El Rey y la nueva normalidad
Hace unos años se teorizó la idea de que España era por fin un país normal. Hay pocos conceptos más escurridizos que el de la normalidad. Probablemente se quería decir que habíamos dejado atrás unas décadas de aislamiento y que volvíamos al concierto de las naciones de “nuestro entorno”, con instituciones respetadas y sólidas, capaces de aguantarlos choques de la política partidista diaria. A algunos de los teorizadores de la España normal no se les escuchó mucho después, cuando se comprobó que la normalidad española consistía en la manipulación de la democracia liberal para la construcción de naciones nacionalistas, ni cuando buena parte de la Universidad y de la intelectualidad -por utilizar un término castizo- se dedicaba con furia a la demostración de que España, la nación española, es un fracaso.

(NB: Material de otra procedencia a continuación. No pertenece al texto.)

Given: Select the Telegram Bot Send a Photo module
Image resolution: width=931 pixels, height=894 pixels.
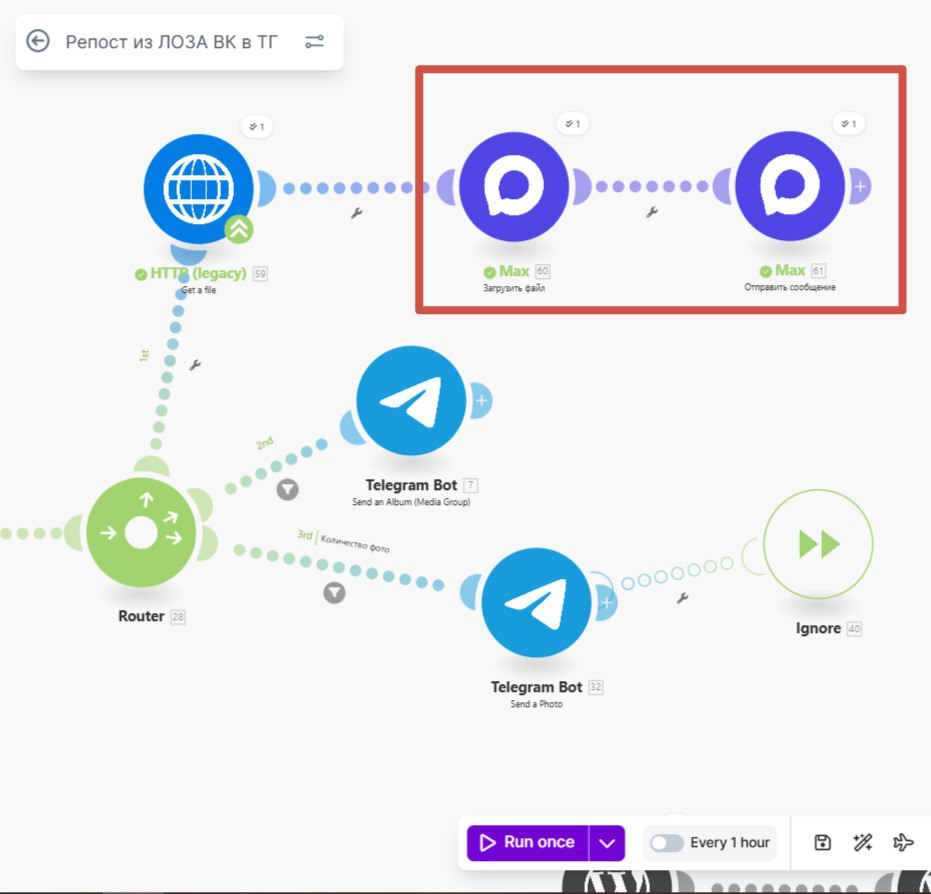Looking at the screenshot, I should [535, 602].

Tampoco sabemos muy bien si es normal o no lo que está pasando con Don Juan Carlos. Es probable que en un país normal, Don Juan Carlos estuviera amparado por un pacto indiscutible, sin el menor fallo, a cargo de los dos partidos antes mayoritarios. Al fin y al cabo, sigue siendo el responsable primero de la Transición a la democracia normal y jefe del Estado durante la consolidación de la democracia liberal normal. Ahora mismo, no está imputado en ninguna causa, y si tiene una cuenta pendiente con Hacienda ya ha demostrado que está dispuesto a saldarla.

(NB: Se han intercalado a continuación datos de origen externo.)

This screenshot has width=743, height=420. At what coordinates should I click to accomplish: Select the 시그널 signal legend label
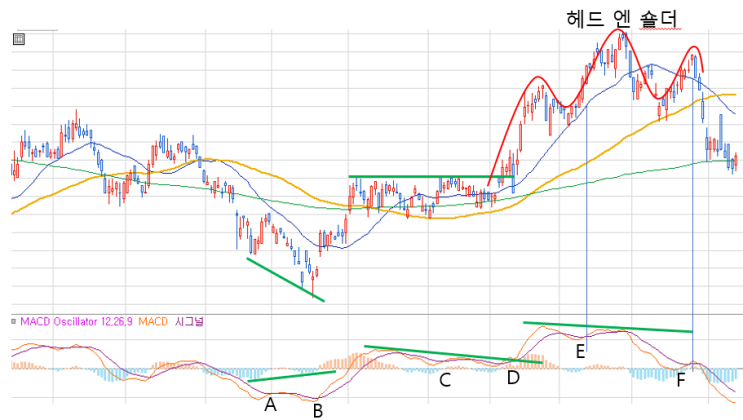(189, 321)
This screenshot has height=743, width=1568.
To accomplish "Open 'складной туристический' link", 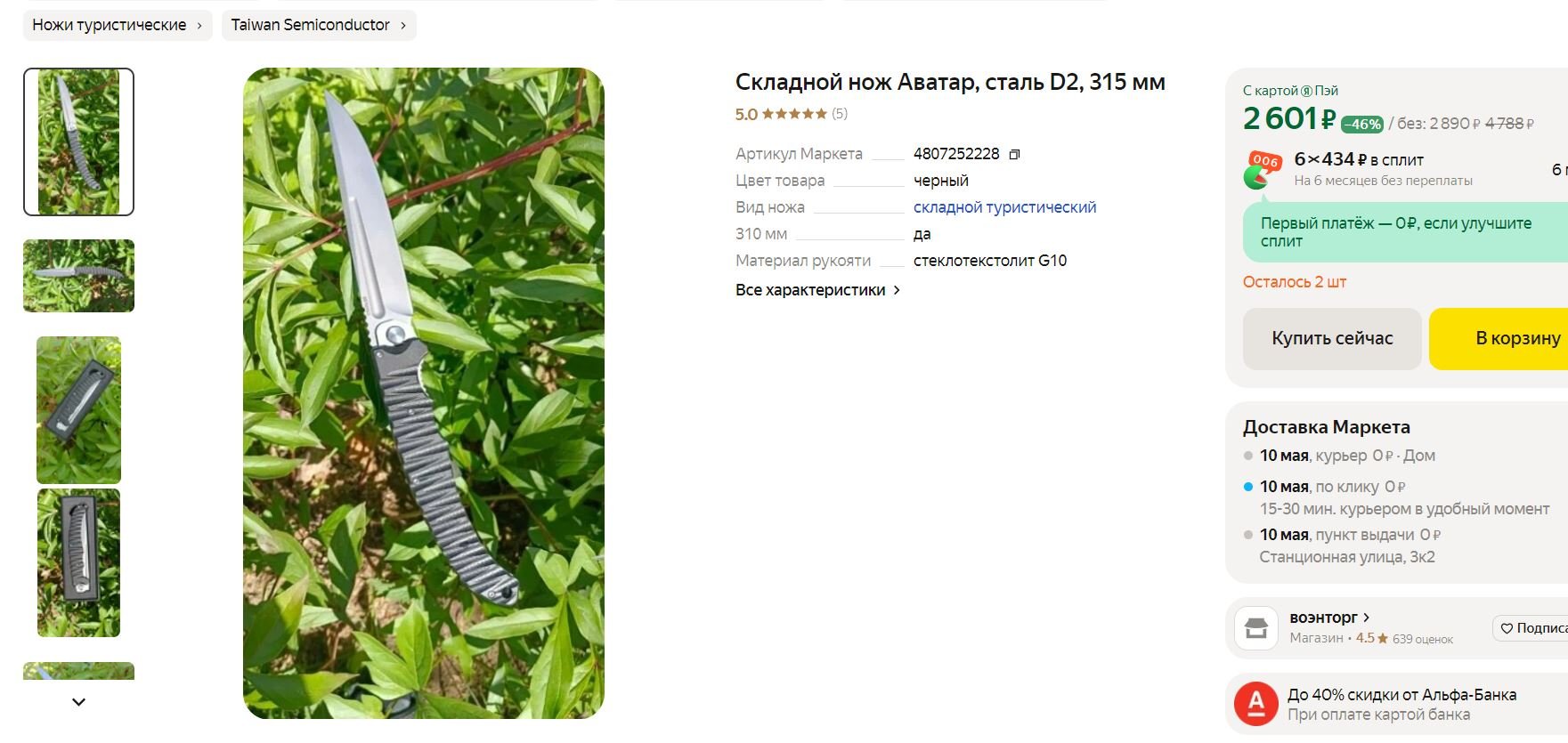I will [1004, 207].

No es así, sin embargo. La Fiscalía no ha encontrado nada mejor que hacer que investigar una supuesta fortuna en un paraíso fiscal. Y como en nuestro país, desde que se abrió la veda al político con la “regeneración”, la sospecha equivale al establecimiento de la culpabilidad, no hay nada que hacer: es lo normal. El acoso viene envuelto en una gran maniobra en la que una parte del Gobierno anuncia la proclamación de una nueva República (o varias, mejor dicho), mientras que la otra, la sanchista, no disimula su voluntad de convertir la Corona en una cáscara vacía y al Rey en un funcionario de segundo rango, sin más misión que la de dar fe de los actos del ejecutivo. Por si fuera poco, cunde en la opinión pública y en la publicada una repulsiva predisposición, entre sentimental y moralista, que exige de los personajes públicos una ejemplaridad que nadie practica, ni los particulares, ni las organizaciones políticas ni la administración, en particular la de Justicia con un ensañamiento tan sorprendente como sus plazos interminables. Sabemos lo que ocurrirá. Dentro de un tiempo, el “reo” será declarado no culpable, estará acabado en lo personal y en lo público, y la institución que representaba, invalidada.

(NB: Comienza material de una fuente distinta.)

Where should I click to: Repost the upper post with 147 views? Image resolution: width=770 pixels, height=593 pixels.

Nada de esto ocurriría en un país normal, con una clase dirigente normal dispuesta a respetarse a sí misma y a sus compatriotas. No estamos ahí, sin embargo. En nuestra normalidad, sobre todo en la nueva, tal vez lo mejor es que Don Juan Carlos, una vez establecidos los cortafuegos necesarios para evitar más daños, vuelva a su país y afronte esta última prueba.